-- Exercise details --
Verbatim transcription with images omitted: return the entries below in full.
:: Source data
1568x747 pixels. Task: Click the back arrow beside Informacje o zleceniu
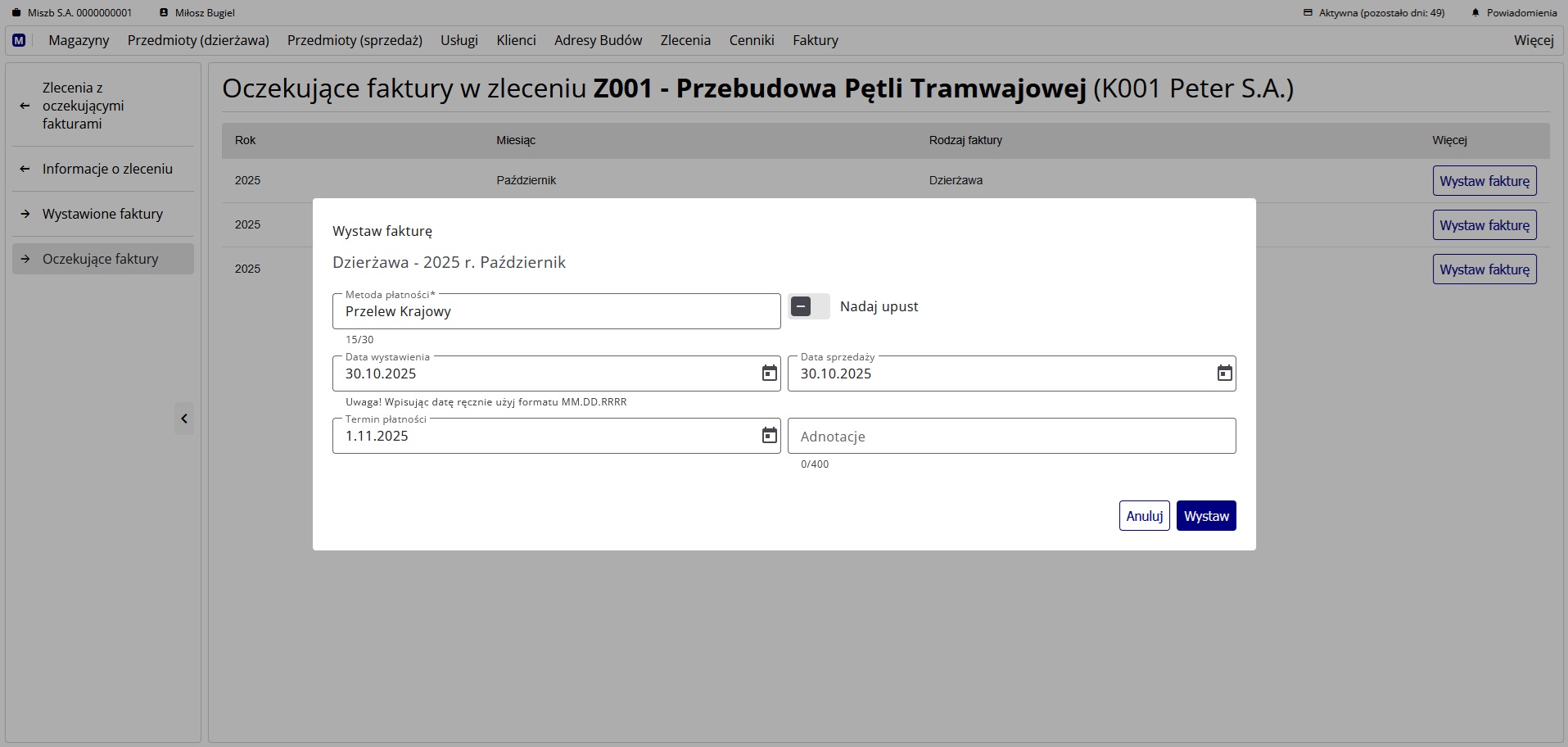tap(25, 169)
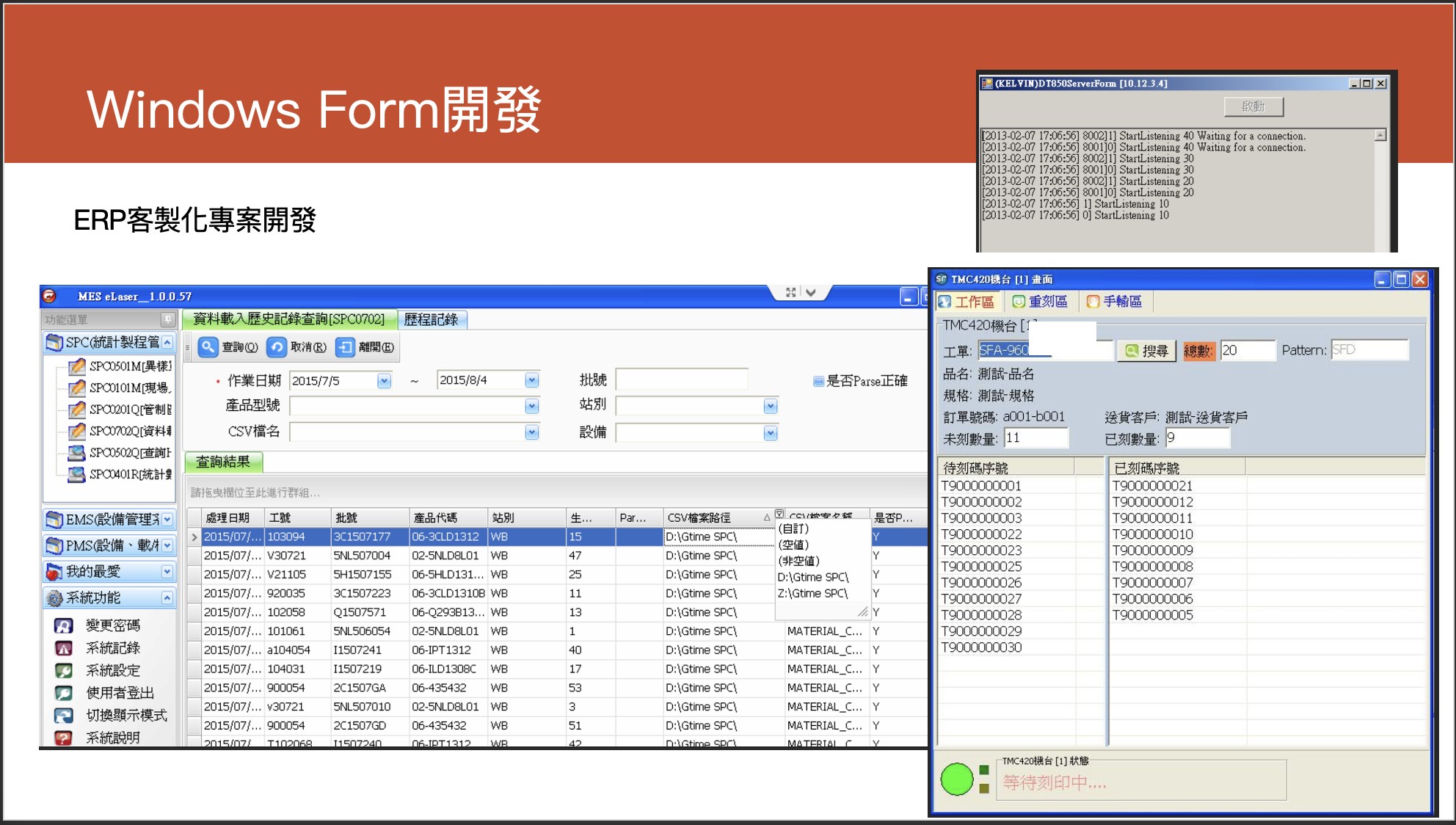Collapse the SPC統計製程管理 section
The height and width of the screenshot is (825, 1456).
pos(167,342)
::::
-- Output of the exercise --
1568x747 pixels. Task: Click the back arrow beside Informacje o zleceniu
tap(25, 169)
Collapse the SPC統計製程管理 section
The height and width of the screenshot is (825, 1456).
pos(167,342)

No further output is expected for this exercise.